A veces, el impulso de servir a los demás
nos impide ver sus riquezas. Si queremos realmente promover a las personas a
quienes ofrecemos asistencia, tenemos que involucrarlas y hacerlas
protagonistas de su propio rescate. La pandemia nos ha recordado cuán esencial
es la corresponsabilidad y que sólo con la colaboración de todos —incluso de
las categorías a menudo subestimadas— es posible encarar la crisis.
Debemos «motivar espacios donde todos puedan sentirse convocados y permitir
nuevas formas de hospitalidad, de fraternidad y de solidaridad» (Meditación en
la Plaza de San Pedro, 27 marzo 2020).
Es indispensable colaborar para construir.

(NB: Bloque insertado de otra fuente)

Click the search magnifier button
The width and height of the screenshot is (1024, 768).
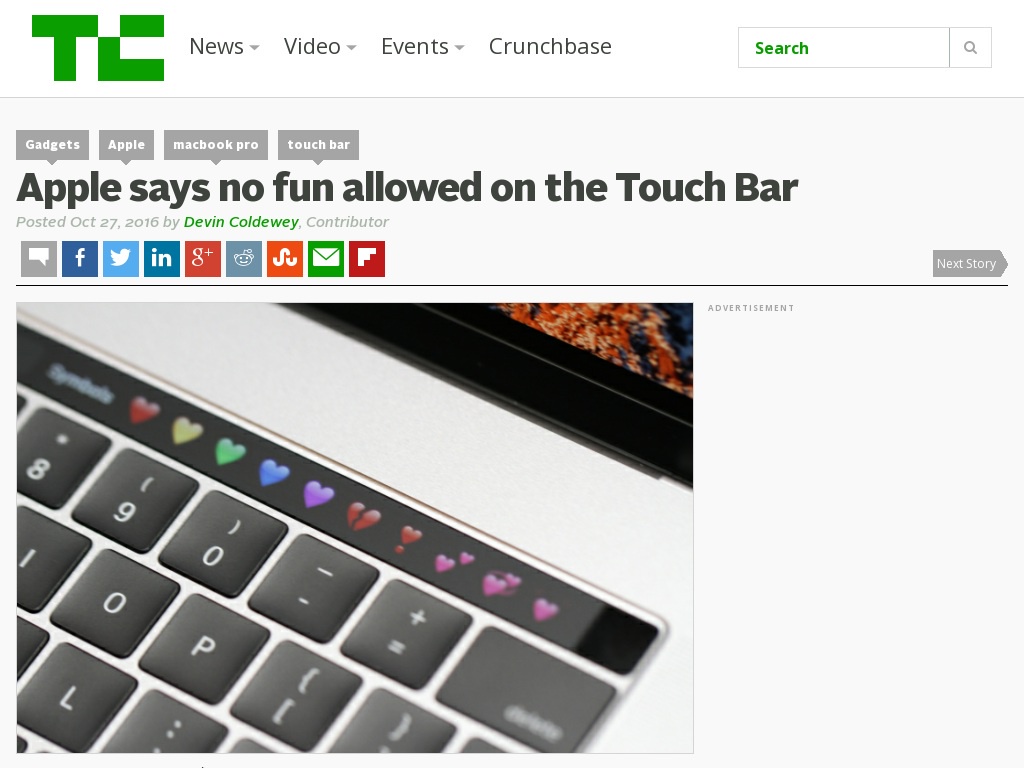(x=970, y=48)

Esto es lo que el apóstol san Pablo recomienda a la comunidad de Corinto: «Os
ruego, hermanos, en nombre de nuestro Señor Jesucristo, a que digáis todos lo
mismo y que no haya divisiones entre vosotros. Estad bien unidos con un mismo
pensar y un mismo sentir» (1 Co 1,10).
La construcción del Reino de Dios es un
compromiso común de todos los cristianos y por eso se requiere que aprendamos a
colaborar, sin dejarnos tentar por los celos, las discordias y las divisiones.
Y en el actual contexto, es necesario reiterar que: «Este no es el tiempo del
egoísmo, porque el desafío que enfrentamos nos une a todos y no hace acepción
de personas» (Mensaje Urbi et Orbi, 12 abril 2020).

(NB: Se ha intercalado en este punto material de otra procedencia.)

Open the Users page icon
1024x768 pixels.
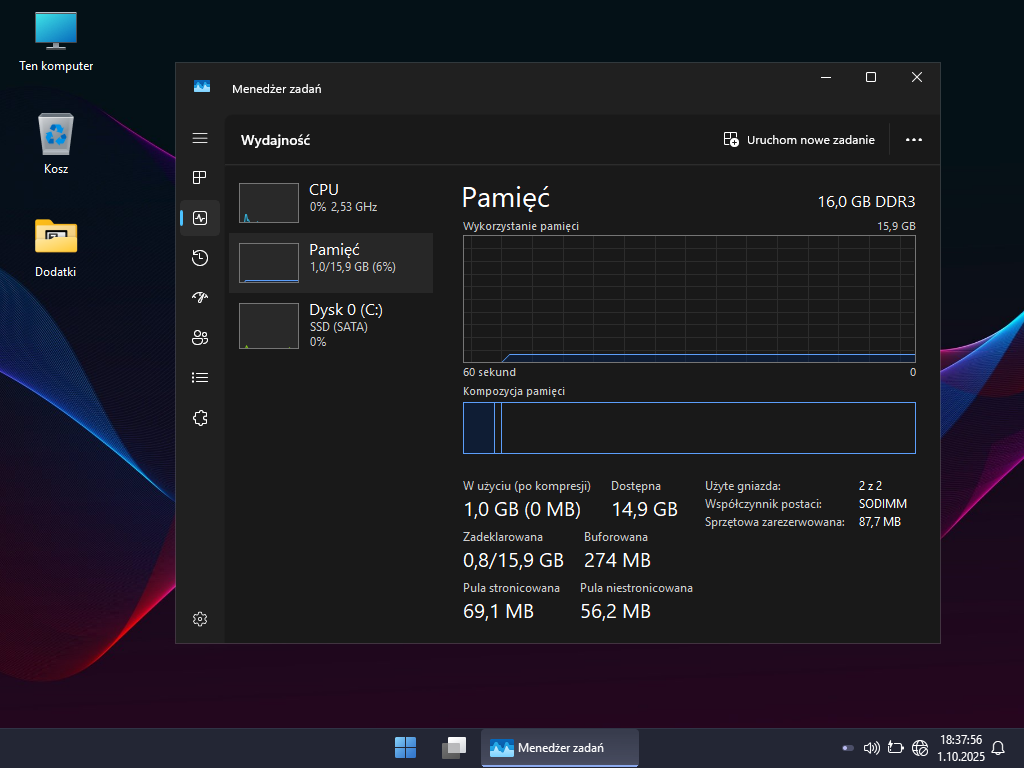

Para preservar la casa común y hacer todo
lo posible para que se parezca, cada vez más, al plan original de Dios, debemos
comprometernos a garantizar la cooperación internacional, la solidaridad global
y el compromiso local, sin dejar fuera a nadie.
Quisiera concluir con una oración sugerida
por el ejemplo de san José, de manera especial cuando se vio obligado a huir a
Egipto para salvar al Niño.
Padre, Tú encomendaste a san José lo más
valioso que tenías: el Niño Jesús y su madre, para protegerlos de los peligros
y de las amenazas de los malvados.
Concédenos, también a nosotros,
experimentar su protección y su ayuda. Él, que padeció el sufrimiento de quien
huye a causa del odio de los poderosos, haz que pueda consolar y proteger a
todos los hermanos y hermanas que, empujados por las guerras, la pobreza y las
necesidades, abandonan su hogar y su tierra, para ponerse en camino, como
refugiados, hacia lugares más seguros.
Ayúdalos, por su intercesión, a tener la
fuerza para seguir adelante, el consuelo en la tristeza, el valor en la prueba.
Da a quienes los acogen un poco de la
ternura de este padre justo y sabio, que amó a Jesús como un verdadero hijo y
sostuvo a María a lo largo del camino.
Él, que se ganaba el pan con el trabajo de
sus manos, pueda proveer de lo necesario a quienes la vida les ha quitado todo,
y darles la dignidad de un trabajo y la serenidad de un hogar.
Te lo pedimos por Jesucristo, tu Hijo, que
san José salvó al huir a Egipto, y por intercesión de la Virgen María, a quien
amó como esposo fiel según tu voluntad. Amén.
Roma, San Juan de Letrán, 13 de mayo de
2020, Memoria de la Bienaventurada Virgen María de Fátima.